Estaba concebido en los siguientes términos:

In Sneffels Yoculis craterem kem delibat

umbra Scartaris Julii intra calendas descende, audas viator, et terrestre centrum attinges.

Kod feci. Arne Saknussemm.

Lo cual, traducido de tan macarrónico latín, equivale a lo siguiente:

Baja al cráter de Yóculo del

Sneffels por donde la sombra del Scartaris llega a acariciar antes de las calendas de julio,

audaz viajero, y llegarás al centro de la Tierra, como he llegado yo. Arne Saknussemm.
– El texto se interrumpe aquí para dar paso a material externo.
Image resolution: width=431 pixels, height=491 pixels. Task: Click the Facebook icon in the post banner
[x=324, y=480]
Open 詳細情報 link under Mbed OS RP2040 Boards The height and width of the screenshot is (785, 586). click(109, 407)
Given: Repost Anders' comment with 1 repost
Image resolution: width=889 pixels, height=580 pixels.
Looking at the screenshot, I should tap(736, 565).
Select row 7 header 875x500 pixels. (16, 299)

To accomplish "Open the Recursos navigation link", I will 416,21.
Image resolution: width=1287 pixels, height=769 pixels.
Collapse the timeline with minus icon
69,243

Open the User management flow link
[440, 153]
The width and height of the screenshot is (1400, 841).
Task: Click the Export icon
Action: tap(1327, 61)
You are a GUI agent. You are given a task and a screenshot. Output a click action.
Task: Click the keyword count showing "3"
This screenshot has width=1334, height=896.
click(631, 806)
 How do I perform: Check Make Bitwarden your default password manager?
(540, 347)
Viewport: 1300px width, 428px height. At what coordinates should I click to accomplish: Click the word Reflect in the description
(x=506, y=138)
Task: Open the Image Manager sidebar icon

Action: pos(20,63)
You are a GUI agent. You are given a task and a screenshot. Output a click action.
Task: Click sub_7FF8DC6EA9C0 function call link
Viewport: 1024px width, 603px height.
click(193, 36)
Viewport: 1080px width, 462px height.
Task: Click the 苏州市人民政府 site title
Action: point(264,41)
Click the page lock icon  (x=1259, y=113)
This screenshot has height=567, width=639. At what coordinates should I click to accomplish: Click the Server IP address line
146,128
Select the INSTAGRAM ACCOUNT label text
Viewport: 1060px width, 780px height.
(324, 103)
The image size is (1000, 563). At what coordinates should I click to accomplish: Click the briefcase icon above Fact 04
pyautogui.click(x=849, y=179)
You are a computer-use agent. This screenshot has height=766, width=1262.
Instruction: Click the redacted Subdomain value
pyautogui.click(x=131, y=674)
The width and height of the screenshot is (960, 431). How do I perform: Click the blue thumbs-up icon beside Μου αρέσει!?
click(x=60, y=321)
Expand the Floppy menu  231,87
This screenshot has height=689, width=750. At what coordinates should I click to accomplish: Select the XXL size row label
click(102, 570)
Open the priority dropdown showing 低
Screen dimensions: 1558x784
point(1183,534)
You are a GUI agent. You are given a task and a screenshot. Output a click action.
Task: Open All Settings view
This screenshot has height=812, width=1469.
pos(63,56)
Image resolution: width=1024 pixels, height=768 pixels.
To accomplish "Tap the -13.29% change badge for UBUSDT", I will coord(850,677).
Al terminar la lectura, mi tío dio un respingo como si de improviso hubiese tocado una botella de Leyden. Estaba magnífico con su audacia, su alegría y su convicción. Iba y venía; se cogía la cabeza con ambas manos, echaba a rodar las sillas; amontonaba los libros, tiraba hasta el techo, lo que en él parece increíble, sus preciosas geodas; repartía a discreción puñetazos y bofetadas. En fin, sus nervios se calmaron, y como si quedase extenuado por un excesivo despilfarro de fluido, cayó rendido en su sillón.

—¿Qué hora es? —preguntó después de una silenciosa pausa.

—Las tres —respondí.

—¡Las tres! Pronto ha pasado la hora de comer. Tengo hambre. A la mesa. Y luego...

—¿Luego, qué?

—Harás la maleta.

—¡Vuestra maleta! —exclamé.

—¡Y la tuya! —respondió el profesor, implacable, entrando en el comedor.